PCAI is glad to share that Collection Artist Rindon Johnson will participate in KW Institute for Contemporary Art’s new exhibition ‘Poetics of Encryption’ with the performance lecture, titled Surveillance as Material. The digital programme, curated by Nadim Samman, spans analogue and digital media featuring historic and newly commissioned works over all floors at KW by more than 40 international artists. Johnson’s performance lecture will take place on Wednesday March 20 at 7 pm at the KW studio.

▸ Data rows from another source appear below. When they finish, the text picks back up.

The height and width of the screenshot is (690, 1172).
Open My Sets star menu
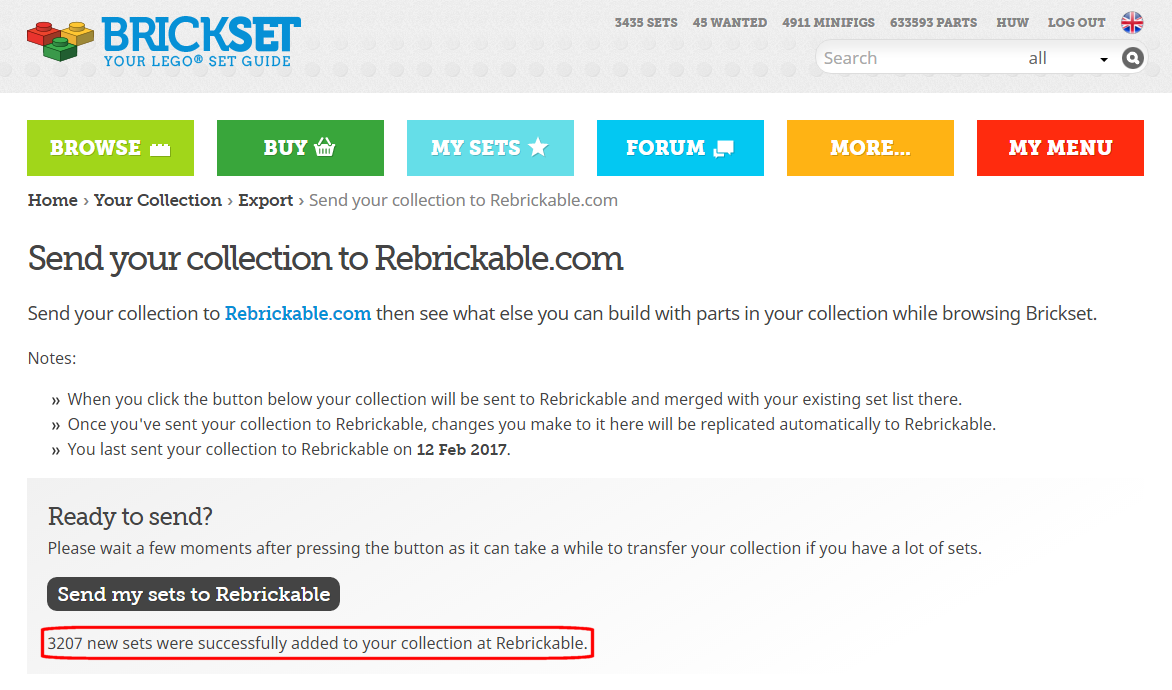[490, 148]
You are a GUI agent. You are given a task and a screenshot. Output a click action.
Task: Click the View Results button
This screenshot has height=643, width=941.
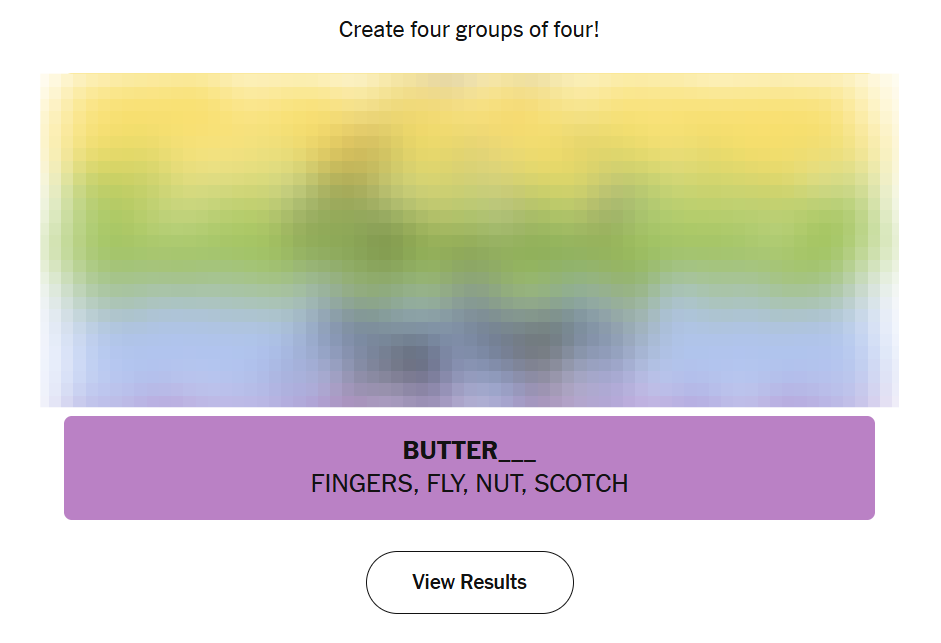tap(469, 582)
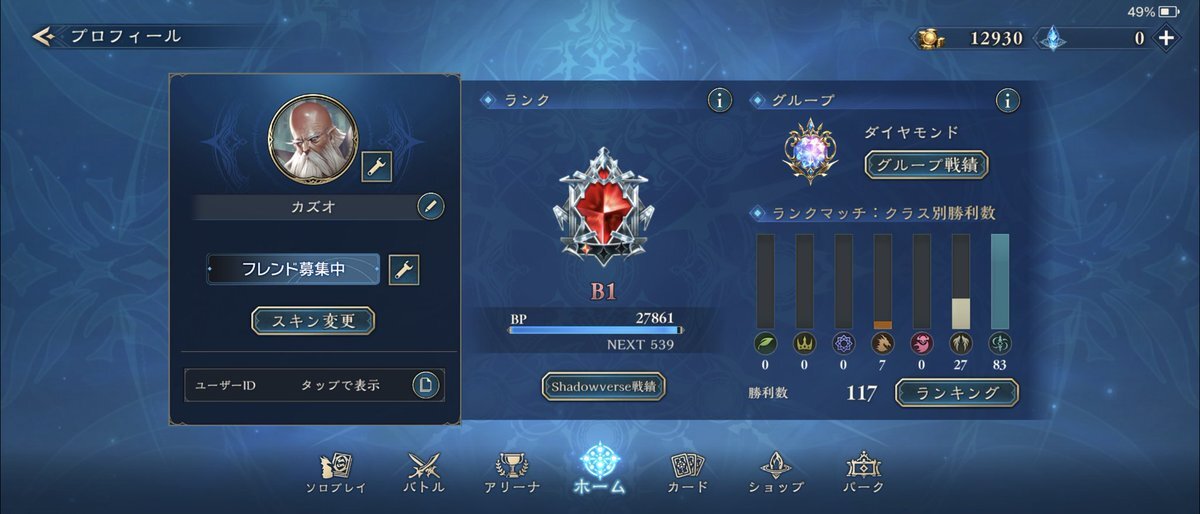This screenshot has height=514, width=1200.
Task: Open the ランク info icon
Action: pyautogui.click(x=719, y=100)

More information will follow shortly.

More about the exhibition:
Though we rely on digital tools for many things, we rarely understand how they work. Moreover, due to the proprietary nature of much corporate tech, even the most curious among us cannot gain deeper insight. Today, we are forced to come to terms with our relative lack of power in the face of inscrutable systems. What symptoms of this personal and political drama register in the cultural field? What moods, symbols, or narrative frames capture the aesthetics and politics of exclusion, occlusion, secrecy, and speculation concerning technology’s inside? This extensive group exhibition at KW builds upon the recent book by Nadim Samman titled Poetics of Encryption: Art and the Technocene. It surveys an imaginative landscape marked by Black Sites, Black Boxes, and Black Holes—terms that indicate how technical systems capture users, how they work in stealth, and how they distort cultural space-time. These themes form the basis three chapters that play out across all gallery floors at KW. Spanning analogue and digital media, Poetics of Encryption features both historic and newly commissioned works by more than 40 international artists.

Poetics of Encryption

 

More about the artist:
Rindon Johnson (b. 1990, US) is an artist and poet. His works are based on language. Johnson has presented solo exhibitions at Albertinum, Dresden; Chisenhale Gallery, London; Julia Stoschek Collection, Düsseldorf; and the Sculpture Center, Long Island City; Johnson has participated in group exhibitions at the Brooklyn Museum; Kunstverein Freiburg; The Hammer Museum, Los Angeles; The Whitney Museum, New York; The Studio Museum in Harlem; Literaturhaus Berlin; Haus der elektronischen Künste, Basel; among others. He is the author of Nobody Sleeps Better Than White People (2016), the VR book, Meet in the Corner (2017), Shade the King (2017), and The Law of Large NumbersBlack Sonic Abyss (2021). He was born on the unceded territories of the Ohlone people. He lives in Berlin.